Kim, Kyu-Tag;Yu, Sun-Kyoung;Lee, Myoung-Hwa;Lee, Yun-Ho;Kim, Hye-Ryun;Kim, Heung-Joong
International Journal of Oral Biology
/
v.36
no.2
/
pp.65-70
/
2011
Recently, mini-implant is popular in the orthodontic treatment due to its simplicity and convenient surgical procedure. The objective of this study is to provide the anatomical guideline for mini-implant placement by analysing the cortical bone thickness in Korean. Hemi-sections of sixteen maxillae and twenty-two mandibles with normal teeth were used. Interdental areas between the 1st premolar and the 2nd premolar (Group 1), the 2nd premolar and the 1st molar (Gruop 2), and the 1st molar and the 2nd molar (Group 3) were sectioned and then scanned.

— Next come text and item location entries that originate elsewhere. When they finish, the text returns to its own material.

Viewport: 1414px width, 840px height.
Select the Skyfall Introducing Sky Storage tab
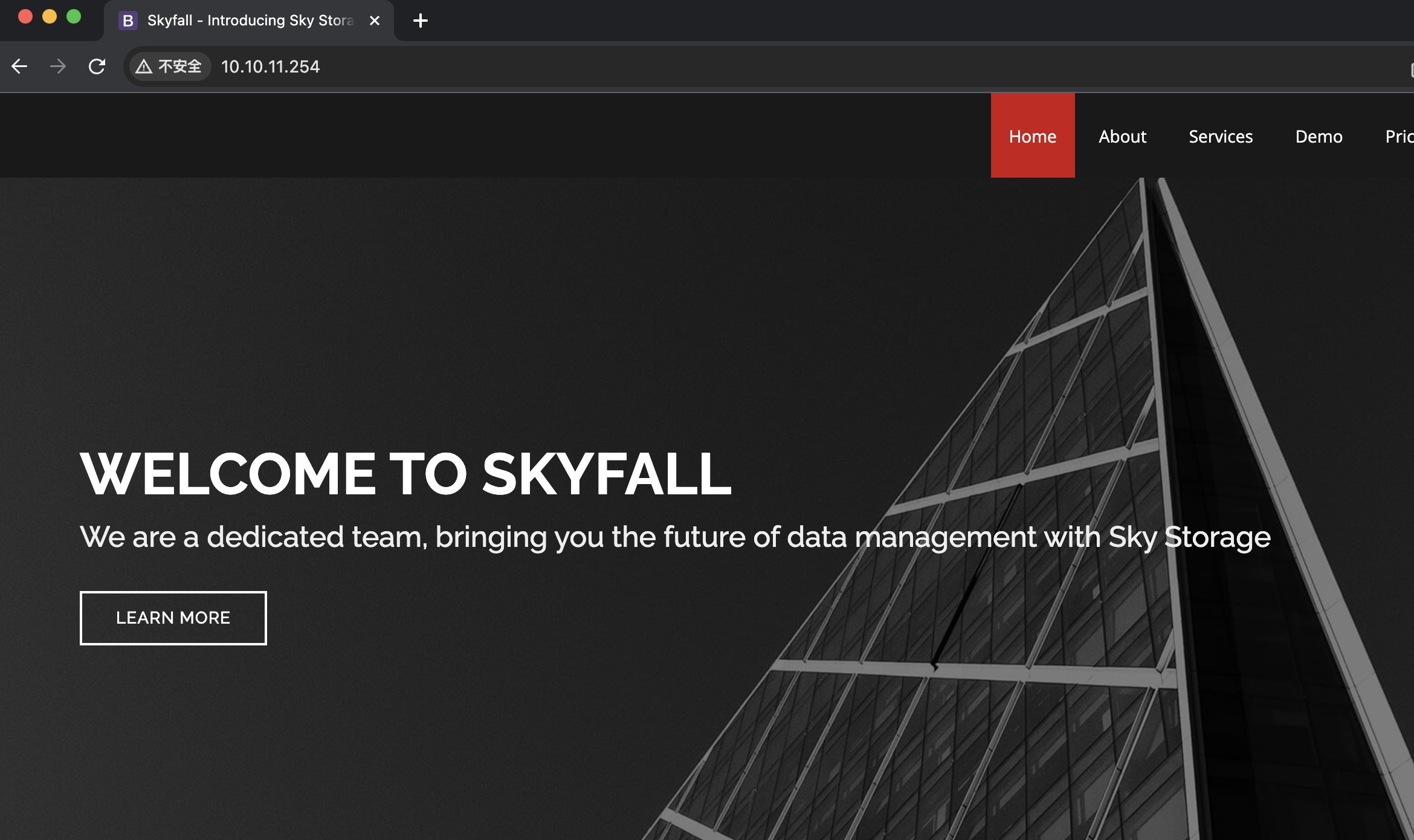tap(249, 21)
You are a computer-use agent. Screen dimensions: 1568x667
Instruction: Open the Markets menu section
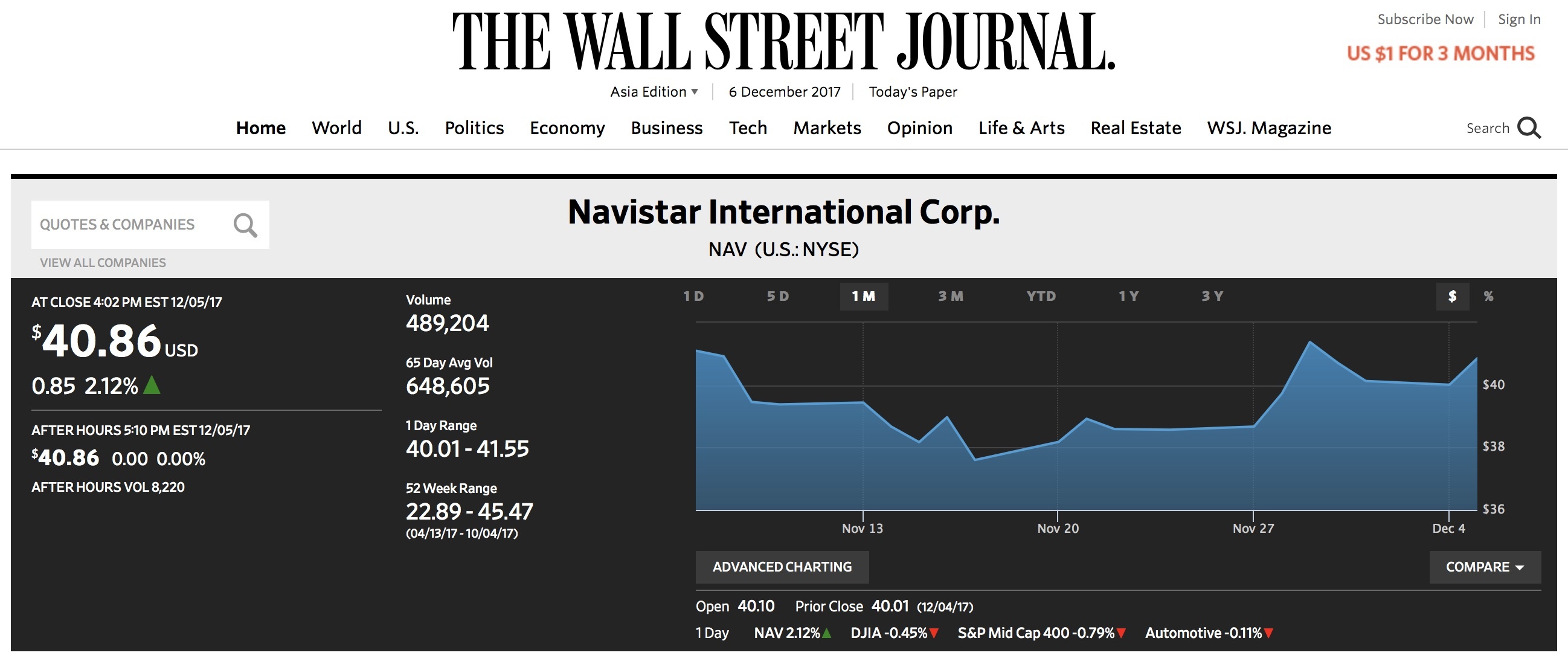pos(827,128)
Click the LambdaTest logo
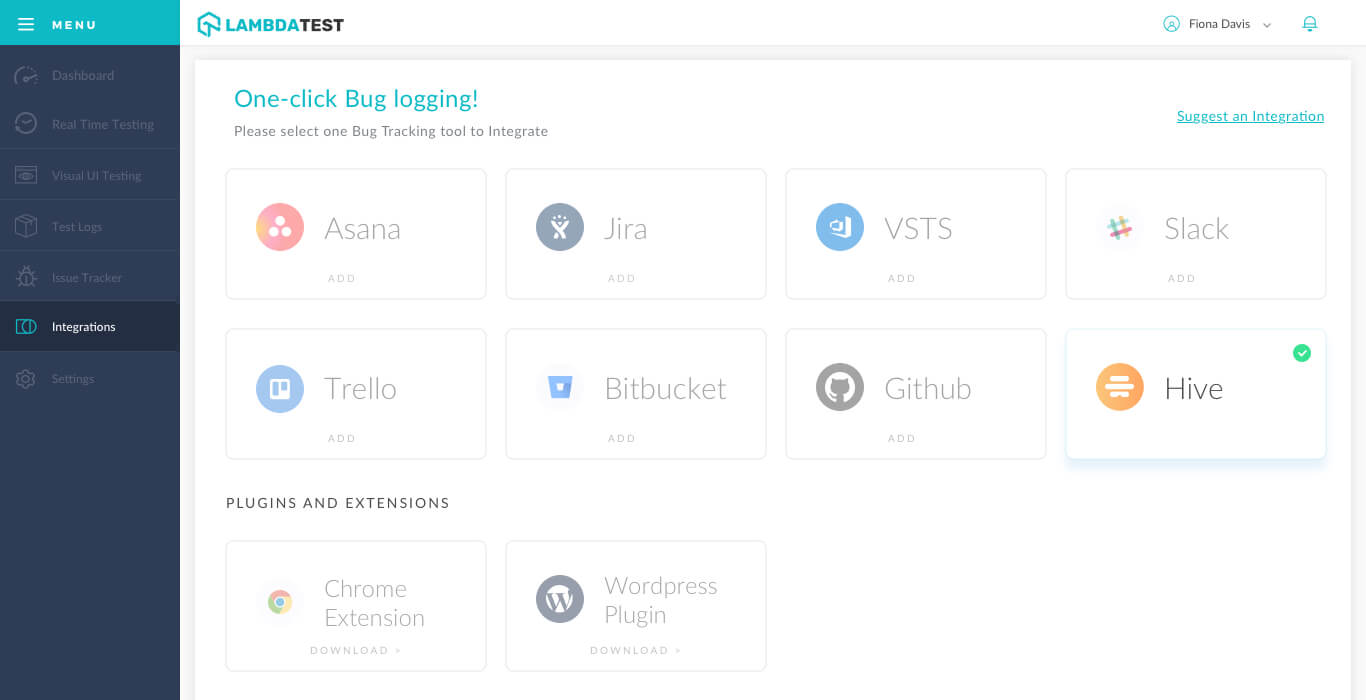This screenshot has width=1366, height=700. click(x=270, y=23)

After setting the axis of teeth, the cortical bone thickness was measured at the distance of 2 mm, 4mm, 6 mm, and 8 mm from alveolar crest. The mean thickness of cortical bone in the maxilla according to distance from alveolar crest was $1.30\;{\pm}\;0.63\; mm$ (2 mm), $1.49\;{\pm}\;0.62\; mm$ (4mm), $1.72\;{\pm}\;0.64\; mm$ (6mm), and $1.90\;{\pm}\;0.90\; mm$ (8 mm) at the buccal side and $1.33\;{\pm}\;0.47 \;mm$, $1.31\;{\pm}\;0.45\; mm$, $1.37\;{\pm}\;0.55\; mm$, and $1.39\;{\pm}\;0.58 \;mm$ at the palatal side. In the mandible, that was $3.14\;{\pm}\;1.71 \;mm$, $4.31\;{\pm}\;2.22 \;mm$, $4.23\;{\pm}\;1.94 \;mm$, and $4.30\;{\pm}\;1.57\; mm$ at the buccal side and $1.98\;{\pm}\;0.88 \;mm$, $2.79\;{\pm}\;1.01\; mm$, $3.35\;{\pm}\;1.27$ mm, and $3.93\;{\pm}\;1.38\; mm$ at the lingual side. The buccal cortical bone thickness in the maxilla was decreased from Group 1 to Group 3, while the thickness of palatal side was no change. In the mandible, it did not show a tendency at the buccal side and it was decreased from Group 1 to Group 3 without significant difference at the lingual side. Therefore, the buccal side of the Group 1 and Group 2 in both the maxilla and mandible seems to be the most appropriate site for a mini-implant placement with taking the stability and retention.